В спальне царил сумрак: жалюзи были плотно закрыты. Каники сел на смятую в беспорядке кровать. Один бог знает, чего стоило ему разжать объятия и опустить обвившую руками его шею девушку на прохладную атласную простыню.

– Марисели, душа моя, – сказал он негромко, – вот я снова пришел, потому что ты позвала меня.

– Чтобы попросить у тебя прощения, – перебила она, – чтобы исправить свою ошибку.

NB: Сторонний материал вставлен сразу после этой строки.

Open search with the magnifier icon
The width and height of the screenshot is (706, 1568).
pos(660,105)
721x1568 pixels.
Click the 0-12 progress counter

– Никакой ошибки не было, – отвечал Каники, едва касаясь пальцами ее талии, – это было наваждение луны, глупые шутки сумрака. Я не хочу, чтобы сумрак кружил голову двум взрослым людям. Пусти меня, пожалуйста, на минуту.

И, отстранившись от ниньи, с испугом наблюдавшей за ним, – встал и рывком распахнул рамы одного, потом второго окна.

Ослепительный свет залил комнату, заставив обоих на мгновение зажмуриться.

– Я пришел сказать тебе, что я обманщик. Я сам себе обещал, что мои дела тебя не коснутся; а сам пришел сюда с полным грузом своих грехов. Я таков, каков я есть, и другим не буду, и буду дальше жить, как жил, пока не умру.

Нинья, слушай меня и смотри внимательно, – говорил Каники, стоя в центре беспощадно ярко освещенного квадрата. Смотри: это я, вот он я. Точно ли я тот, кого ты любишь? Ночь скрывала мою черноту, а день не знает пощады и жалости. Ты видишь меня хорошо, Марисели, моя жизнь? Вот он я!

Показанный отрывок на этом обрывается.